Friday, September 19, 2008

Frederick the Great vs. Hank Paulson

This is total panic time. They're now firing off everything that they have after the first several attempts at an options expiration week stick save failed badly. Basically, the Treasury is guaranteeing virtually everything now with backstops for money market mutual funds and a new super SIV for bad assets. But as Fredrick the Great said: "He who defends everything, defends nothing!" This was a simple acknowledgement of military reality - concentrate on protecting the most important assets. Spreading yourself too thin invites defeat in detail and the destruction of your forces. Then the enemy can loot at leisure.

The government seemingly doesn't understand this but they will. There simply isn't the money to do everything and in their arrogance the Fed and Treasury have over-reached badly. By trying to save all of the bankrupt financial companies, they are weakening the defenses of the strategic key - Treasury debt. The bond market is already demanding 50 basis points more in interest than just days ago. Another way to look at it is that 10-year government bonds have lost 3.5% of their value in that time. The Treasury is the logistics depot from which the army defending every other target is being supplied. If it falls, the war is over and our enemies win.


One shot wonder, long-term consequences
The SEC, erstwhile market watchdog is barking up the wrong tree again. They sat on their hands and did nothing while the disaster built all around them and now they are attacking the group pointing out the problem, not the ones who caused it. In banning short-selling, they also increase the probability that there will be no bounce when the next decline occurs since short-covering is the one thing that has kept our stock market from collapsing like much of the rest of the world's.


The fact that they feel the need to use this one-time guaranteed short-squeeze now ought to tell you everything you need to know when the cost is so high for so little gain in terms of time. This tells me that election politics are paramount here since there is at least a chance (maybe 50/50) to delay the crash by 6 weeks. There is little prospect that we make it 6 months. With so little difference, I'd prefer it occur before the election to guarantee an Obama presidency. Whichever party holds power over the next 4 years will be discredited for a generation (after Hoover and GD 1.0, the Republicans were unable to build sustainable majorities for two generations). Though I'm disgusted with both political parties, there is at least some chance that the Republicans will return to their Reaganite roots after a time in the wilderness. I have no hope at all where the Democrats are concerned. The fundamentals are positively horrific and much depends on sustaining the illusion of control. Short-sellers overwhelmingly profit from disparities between perception and reality - as such, they are always among the first to point out that the emperor has no clothes. Given the stakes, anyone who sees through the deception must be punished and silenced.

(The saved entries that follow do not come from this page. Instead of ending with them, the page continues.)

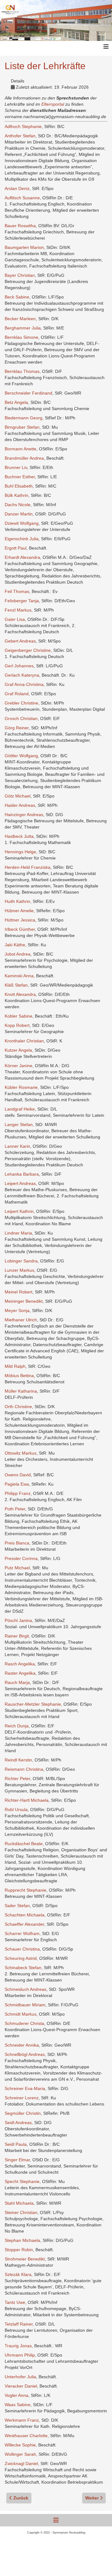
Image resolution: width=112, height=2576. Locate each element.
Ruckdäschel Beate (24, 1843)
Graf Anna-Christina (24, 684)
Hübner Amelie (19, 910)
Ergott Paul (15, 548)
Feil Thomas (17, 591)
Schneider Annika (22, 2045)
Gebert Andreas (20, 640)
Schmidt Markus (20, 2014)
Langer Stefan (19, 1124)
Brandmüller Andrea (24, 458)
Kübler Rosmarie (21, 1087)
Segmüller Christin (23, 2113)
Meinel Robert (18, 1291)
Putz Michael (17, 1567)
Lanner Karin (17, 1146)
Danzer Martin (19, 513)
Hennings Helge (20, 851)
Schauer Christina (22, 1948)
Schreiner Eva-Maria (25, 2088)
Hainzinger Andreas (24, 814)
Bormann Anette (20, 448)
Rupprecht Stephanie (25, 1890)
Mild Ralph (15, 1366)
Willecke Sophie (20, 2444)
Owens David (18, 1474)
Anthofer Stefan (20, 135)
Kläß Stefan (16, 985)
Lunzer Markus (19, 1270)
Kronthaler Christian (24, 1040)
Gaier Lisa (15, 619)
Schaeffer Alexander (24, 1924)
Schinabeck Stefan (23, 1967)
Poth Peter (15, 1508)
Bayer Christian (20, 275)
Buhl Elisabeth (19, 486)
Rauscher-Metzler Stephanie (33, 1704)
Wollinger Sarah (20, 2454)
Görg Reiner (17, 727)
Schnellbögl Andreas (25, 2054)
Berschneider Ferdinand (28, 393)
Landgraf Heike (20, 1109)
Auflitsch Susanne (22, 197)
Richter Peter (17, 1778)
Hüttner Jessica (20, 919)
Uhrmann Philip (20, 2355)
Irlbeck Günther (20, 929)
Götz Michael (17, 795)
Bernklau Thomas (22, 371)
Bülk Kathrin (16, 495)
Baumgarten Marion (24, 247)
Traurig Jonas (18, 2345)
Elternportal (53, 104)
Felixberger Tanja (22, 600)
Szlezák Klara (18, 2274)
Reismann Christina (24, 1769)
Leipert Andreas (20, 1183)
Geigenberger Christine (28, 650)
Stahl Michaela (19, 2203)
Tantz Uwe (15, 2302)
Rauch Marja (17, 1682)
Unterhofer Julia (20, 2376)
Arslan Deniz (17, 188)
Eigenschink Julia (22, 538)
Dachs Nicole (17, 504)
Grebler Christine (21, 702)
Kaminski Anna (19, 975)
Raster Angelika (20, 1673)
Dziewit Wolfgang (22, 523)
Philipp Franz (17, 1493)
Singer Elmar (17, 2159)
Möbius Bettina (19, 1375)
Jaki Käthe (15, 944)
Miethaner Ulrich (21, 1319)
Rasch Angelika (20, 1663)
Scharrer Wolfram (22, 1933)
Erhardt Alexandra (22, 557)
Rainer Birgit (17, 1635)
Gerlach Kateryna (22, 675)
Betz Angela (16, 402)
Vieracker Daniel (21, 2386)
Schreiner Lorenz (22, 2097)
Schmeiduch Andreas (25, 1989)
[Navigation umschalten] (56, 2520)
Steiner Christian (21, 2212)
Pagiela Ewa (17, 1484)
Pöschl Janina (18, 1620)
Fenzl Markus (18, 610)
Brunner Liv (16, 467)
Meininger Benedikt (24, 1301)
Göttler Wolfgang (21, 755)
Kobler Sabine (18, 1016)
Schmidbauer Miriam (25, 2004)
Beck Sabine (17, 296)
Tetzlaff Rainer (19, 2324)
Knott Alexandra (20, 994)
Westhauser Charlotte (26, 2435)
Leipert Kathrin (19, 1211)
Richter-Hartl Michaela (27, 1800)
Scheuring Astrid (21, 1958)
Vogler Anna (16, 2395)
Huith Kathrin (17, 901)
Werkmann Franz (22, 2420)
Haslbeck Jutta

There isn't even enough tax money to cover the normal operations of our bloated government, much less this madness. But the bond market was willing to make up the difference as long as there was a high probability of repayment. But the checks that Paulson is writing with his mouth right now are guaranteed to bounce and some bond buyers are noticing. From a low beneath 3.30% this week, the yield on the 10-year Treasury bond has skyrocketed by 50 basis points. The fact that the bailout silliness has more than doubled that deficit doesn't help at all. Like any fool who continues to spend far beyond his means, the creditors will charge us more and more to borrow until insolvency.

The only solution is immediate cuts in government spending and the repudiation of all the backstops that have been proposed. Getting within shouting distance of a balanced budget is the only thing that can prevent an imminent spike in Treasury rates. The entire game depends on the willingness of foreign savers to fund the now gaping chasm of the Federal Deficit. If they balk, the whole structure is endangered. By taking on the toxic waste of the financial industry, all the US government has done is place itself at risk in the inevitable implosion. This is too large for any government or even all of them together to solve. Remember how Congress sent the GSEs out to save a drowning housing market and the "lifeguards" not only failed the rescue but also got pulled to the bottom right along with everybody else? That is precisely what is going to happen to the US government if they don't extricate themselves now. A blowout in borrowing costs was a precursor to the demise of Fannie and Freddie; we appear to be seeing a super slow-mo, reverse-angle replay with the Treasury right now.

One reason the US survived GD 1.0 without the political damage in the rest of the world (think Hitler, generals in Japan, Peron and petty dictators from Pilsudski to Metaxas) was the fact that the our government's finances never reached a state of existential crisis. The deficit (what there was of it) and government bonds were always sure to be paid back. That assurance is not present today and the government's actions are making ultimate repayment ever less likely. The Argentine example is particularly poignant. In the early 20th century, that country had a higher per capita income than the USA. After decades of socialist and corporatist policies under the Perons, they became the ongoing basket case and borderline Third World country they are today.

I hate to paraphrase anything from the Star Wars series but it is too apropos: This is how freedom dies - to thunderous applause.